EXERCISE MATERIAL:
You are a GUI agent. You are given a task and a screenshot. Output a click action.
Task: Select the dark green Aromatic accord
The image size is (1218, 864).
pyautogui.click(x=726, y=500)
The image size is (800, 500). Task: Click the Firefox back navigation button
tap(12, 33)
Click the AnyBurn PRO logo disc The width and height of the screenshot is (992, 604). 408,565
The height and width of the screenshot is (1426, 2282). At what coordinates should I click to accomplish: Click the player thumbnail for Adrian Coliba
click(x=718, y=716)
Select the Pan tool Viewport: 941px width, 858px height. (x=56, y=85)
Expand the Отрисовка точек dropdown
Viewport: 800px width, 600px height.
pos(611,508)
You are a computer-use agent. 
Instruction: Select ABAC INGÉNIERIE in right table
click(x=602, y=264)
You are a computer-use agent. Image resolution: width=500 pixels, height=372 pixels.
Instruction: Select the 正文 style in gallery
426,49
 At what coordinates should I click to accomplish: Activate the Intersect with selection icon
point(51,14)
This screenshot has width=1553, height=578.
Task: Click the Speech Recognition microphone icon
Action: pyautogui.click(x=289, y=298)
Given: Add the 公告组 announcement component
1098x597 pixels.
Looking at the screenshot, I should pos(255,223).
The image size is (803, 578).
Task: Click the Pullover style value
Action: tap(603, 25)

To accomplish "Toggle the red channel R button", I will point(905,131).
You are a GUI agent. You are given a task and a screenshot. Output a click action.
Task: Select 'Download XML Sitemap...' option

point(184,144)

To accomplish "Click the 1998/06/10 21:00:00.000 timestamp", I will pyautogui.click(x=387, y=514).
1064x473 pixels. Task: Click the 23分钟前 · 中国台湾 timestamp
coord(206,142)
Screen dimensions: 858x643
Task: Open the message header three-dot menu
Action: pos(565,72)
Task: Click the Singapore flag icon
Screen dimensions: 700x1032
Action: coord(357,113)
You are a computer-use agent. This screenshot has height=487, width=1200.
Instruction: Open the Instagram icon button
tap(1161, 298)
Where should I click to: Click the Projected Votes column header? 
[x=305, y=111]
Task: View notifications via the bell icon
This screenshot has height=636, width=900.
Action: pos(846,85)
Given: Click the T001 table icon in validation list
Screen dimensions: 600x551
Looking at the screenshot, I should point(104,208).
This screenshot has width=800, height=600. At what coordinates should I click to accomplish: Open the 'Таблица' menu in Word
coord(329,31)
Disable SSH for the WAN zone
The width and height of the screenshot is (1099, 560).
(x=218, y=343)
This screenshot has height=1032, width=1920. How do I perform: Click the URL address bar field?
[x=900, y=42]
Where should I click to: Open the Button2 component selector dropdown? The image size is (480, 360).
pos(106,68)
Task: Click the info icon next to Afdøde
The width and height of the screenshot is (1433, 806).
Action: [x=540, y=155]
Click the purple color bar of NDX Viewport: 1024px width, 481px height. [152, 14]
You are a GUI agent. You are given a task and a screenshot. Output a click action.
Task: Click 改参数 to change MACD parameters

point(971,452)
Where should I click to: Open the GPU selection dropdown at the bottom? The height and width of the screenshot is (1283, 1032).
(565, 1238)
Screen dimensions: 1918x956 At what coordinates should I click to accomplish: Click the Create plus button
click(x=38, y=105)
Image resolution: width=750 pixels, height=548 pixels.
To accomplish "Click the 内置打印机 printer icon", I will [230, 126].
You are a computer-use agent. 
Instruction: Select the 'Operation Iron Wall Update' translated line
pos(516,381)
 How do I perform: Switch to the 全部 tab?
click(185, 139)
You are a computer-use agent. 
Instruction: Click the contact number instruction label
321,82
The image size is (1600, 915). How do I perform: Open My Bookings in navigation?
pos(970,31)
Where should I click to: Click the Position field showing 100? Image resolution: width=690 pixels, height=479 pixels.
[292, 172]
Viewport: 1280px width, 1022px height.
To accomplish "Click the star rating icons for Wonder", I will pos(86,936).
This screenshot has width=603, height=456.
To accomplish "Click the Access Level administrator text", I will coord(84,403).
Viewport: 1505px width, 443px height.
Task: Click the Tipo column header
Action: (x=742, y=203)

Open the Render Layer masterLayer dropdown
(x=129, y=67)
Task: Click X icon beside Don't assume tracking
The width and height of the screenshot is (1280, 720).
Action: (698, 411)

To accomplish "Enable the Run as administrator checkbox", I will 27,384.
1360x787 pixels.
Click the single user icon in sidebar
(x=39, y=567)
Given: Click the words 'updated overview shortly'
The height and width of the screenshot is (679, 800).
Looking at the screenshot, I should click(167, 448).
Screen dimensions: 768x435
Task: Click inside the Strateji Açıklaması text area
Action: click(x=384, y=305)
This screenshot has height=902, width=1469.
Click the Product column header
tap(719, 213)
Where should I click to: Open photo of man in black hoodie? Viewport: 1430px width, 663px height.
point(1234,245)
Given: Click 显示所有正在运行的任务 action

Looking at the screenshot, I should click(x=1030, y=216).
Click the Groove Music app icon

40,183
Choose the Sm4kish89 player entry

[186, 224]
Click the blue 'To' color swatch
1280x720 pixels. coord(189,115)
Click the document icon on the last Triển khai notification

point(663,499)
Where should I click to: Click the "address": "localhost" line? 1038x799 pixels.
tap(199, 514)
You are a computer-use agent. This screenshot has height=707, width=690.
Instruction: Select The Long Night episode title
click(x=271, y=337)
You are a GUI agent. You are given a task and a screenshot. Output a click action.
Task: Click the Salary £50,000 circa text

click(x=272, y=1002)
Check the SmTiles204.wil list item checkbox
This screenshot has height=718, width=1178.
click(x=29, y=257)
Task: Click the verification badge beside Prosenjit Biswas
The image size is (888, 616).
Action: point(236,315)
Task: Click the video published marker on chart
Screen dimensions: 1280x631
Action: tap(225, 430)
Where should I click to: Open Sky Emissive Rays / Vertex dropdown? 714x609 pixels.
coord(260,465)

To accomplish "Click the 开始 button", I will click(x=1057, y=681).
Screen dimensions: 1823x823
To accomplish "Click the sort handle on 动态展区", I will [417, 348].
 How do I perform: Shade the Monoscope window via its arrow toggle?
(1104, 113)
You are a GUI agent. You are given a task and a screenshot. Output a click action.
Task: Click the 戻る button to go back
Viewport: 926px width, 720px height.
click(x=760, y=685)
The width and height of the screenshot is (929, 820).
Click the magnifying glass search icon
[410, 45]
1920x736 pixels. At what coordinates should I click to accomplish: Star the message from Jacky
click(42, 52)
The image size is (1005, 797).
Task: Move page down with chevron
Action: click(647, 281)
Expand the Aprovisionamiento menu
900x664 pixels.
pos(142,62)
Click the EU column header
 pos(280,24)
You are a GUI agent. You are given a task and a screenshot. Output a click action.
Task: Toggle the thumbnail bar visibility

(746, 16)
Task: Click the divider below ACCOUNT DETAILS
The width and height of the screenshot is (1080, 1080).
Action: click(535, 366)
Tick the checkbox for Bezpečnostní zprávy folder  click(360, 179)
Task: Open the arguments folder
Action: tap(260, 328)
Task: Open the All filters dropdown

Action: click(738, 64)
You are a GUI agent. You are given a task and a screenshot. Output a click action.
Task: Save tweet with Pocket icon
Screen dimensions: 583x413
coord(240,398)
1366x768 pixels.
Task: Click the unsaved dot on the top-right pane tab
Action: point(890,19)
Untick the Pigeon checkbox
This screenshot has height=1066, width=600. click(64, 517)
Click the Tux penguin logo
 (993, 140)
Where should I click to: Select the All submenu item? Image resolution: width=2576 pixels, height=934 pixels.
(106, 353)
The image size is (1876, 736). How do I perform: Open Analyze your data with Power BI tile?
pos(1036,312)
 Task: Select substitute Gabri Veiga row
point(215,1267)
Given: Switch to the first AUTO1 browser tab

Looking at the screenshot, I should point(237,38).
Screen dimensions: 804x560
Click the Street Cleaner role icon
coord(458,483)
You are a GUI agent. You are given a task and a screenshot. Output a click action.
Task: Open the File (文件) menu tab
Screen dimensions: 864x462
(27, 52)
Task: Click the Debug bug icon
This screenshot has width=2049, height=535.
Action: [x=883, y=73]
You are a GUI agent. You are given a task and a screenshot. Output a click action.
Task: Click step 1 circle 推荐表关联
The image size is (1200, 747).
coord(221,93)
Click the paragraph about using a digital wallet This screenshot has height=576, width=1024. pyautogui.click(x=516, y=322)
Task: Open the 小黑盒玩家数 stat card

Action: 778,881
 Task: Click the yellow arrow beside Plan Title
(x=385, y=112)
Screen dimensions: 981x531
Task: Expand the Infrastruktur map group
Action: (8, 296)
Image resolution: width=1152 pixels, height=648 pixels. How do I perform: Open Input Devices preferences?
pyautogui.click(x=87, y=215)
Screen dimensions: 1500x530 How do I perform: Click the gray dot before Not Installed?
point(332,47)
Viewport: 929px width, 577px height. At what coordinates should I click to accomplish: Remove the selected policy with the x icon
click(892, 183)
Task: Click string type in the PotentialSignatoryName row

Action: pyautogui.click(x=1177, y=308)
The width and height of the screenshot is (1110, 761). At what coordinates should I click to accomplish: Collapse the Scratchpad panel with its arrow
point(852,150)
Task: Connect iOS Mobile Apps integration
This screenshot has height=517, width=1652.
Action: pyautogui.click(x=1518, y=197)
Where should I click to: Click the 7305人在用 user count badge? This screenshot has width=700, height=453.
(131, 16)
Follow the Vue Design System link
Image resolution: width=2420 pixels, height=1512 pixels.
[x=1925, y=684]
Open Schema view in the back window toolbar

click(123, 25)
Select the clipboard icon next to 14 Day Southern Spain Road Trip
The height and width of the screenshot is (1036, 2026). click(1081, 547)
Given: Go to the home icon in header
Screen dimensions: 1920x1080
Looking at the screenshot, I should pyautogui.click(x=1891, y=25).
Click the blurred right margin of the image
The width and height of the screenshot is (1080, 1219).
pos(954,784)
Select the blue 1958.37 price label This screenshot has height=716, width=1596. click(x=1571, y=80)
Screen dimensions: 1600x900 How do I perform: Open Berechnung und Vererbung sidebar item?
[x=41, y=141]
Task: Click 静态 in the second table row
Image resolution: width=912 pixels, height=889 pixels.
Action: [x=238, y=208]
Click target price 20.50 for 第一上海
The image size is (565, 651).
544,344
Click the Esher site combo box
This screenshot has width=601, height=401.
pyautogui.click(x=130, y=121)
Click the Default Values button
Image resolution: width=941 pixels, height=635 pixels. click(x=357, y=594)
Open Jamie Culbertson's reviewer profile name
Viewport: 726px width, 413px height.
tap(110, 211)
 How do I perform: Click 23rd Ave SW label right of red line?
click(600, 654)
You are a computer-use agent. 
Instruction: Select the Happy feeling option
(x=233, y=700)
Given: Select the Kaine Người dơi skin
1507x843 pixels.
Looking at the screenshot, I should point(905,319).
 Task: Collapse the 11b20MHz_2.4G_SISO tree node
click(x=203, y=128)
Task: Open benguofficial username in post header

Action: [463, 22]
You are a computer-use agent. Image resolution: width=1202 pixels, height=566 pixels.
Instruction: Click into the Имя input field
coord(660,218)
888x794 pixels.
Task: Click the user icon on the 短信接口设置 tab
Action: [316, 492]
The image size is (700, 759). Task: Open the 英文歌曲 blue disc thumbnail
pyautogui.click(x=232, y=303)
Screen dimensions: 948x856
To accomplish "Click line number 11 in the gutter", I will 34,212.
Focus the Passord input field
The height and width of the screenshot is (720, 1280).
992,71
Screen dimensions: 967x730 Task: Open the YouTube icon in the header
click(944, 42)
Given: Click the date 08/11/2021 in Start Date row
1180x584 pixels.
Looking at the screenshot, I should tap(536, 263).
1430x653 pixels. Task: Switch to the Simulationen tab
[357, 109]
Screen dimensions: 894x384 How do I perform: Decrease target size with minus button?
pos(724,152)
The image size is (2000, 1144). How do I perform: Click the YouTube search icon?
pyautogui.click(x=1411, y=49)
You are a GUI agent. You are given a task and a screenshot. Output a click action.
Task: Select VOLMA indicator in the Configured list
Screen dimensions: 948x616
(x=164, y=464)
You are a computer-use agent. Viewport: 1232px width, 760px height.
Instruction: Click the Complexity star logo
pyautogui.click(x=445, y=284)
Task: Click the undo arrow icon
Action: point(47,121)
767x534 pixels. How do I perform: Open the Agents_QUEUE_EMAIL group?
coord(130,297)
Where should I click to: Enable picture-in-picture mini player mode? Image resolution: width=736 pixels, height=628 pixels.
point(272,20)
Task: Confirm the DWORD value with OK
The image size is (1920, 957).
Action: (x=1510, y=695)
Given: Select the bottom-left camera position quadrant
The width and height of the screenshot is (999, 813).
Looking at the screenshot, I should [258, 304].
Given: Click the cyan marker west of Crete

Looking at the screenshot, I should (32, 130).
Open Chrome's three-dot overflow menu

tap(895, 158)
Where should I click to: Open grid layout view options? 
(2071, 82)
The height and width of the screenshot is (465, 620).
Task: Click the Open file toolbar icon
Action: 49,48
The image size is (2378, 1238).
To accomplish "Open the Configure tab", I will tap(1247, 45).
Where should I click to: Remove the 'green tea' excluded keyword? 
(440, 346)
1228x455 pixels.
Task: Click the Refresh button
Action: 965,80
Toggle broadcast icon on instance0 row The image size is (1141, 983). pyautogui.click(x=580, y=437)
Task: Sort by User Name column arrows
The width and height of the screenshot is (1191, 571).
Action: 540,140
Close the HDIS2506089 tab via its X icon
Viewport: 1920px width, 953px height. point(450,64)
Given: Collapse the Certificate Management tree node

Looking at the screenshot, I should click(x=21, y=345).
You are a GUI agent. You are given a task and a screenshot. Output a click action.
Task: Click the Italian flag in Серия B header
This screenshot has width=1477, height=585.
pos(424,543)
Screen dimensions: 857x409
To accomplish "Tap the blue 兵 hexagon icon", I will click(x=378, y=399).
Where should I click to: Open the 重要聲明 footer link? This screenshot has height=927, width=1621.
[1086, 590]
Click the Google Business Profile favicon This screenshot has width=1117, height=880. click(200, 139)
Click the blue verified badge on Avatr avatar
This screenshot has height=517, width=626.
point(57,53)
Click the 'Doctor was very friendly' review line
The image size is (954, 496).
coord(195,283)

YOUR ASSIGNMENT: In the records above, find the lines containing "flag" and copy them.

WRITTEN RESPONSE:
Task: Click the Singapore flag icon
Task: Click the Italian flag in Серия B header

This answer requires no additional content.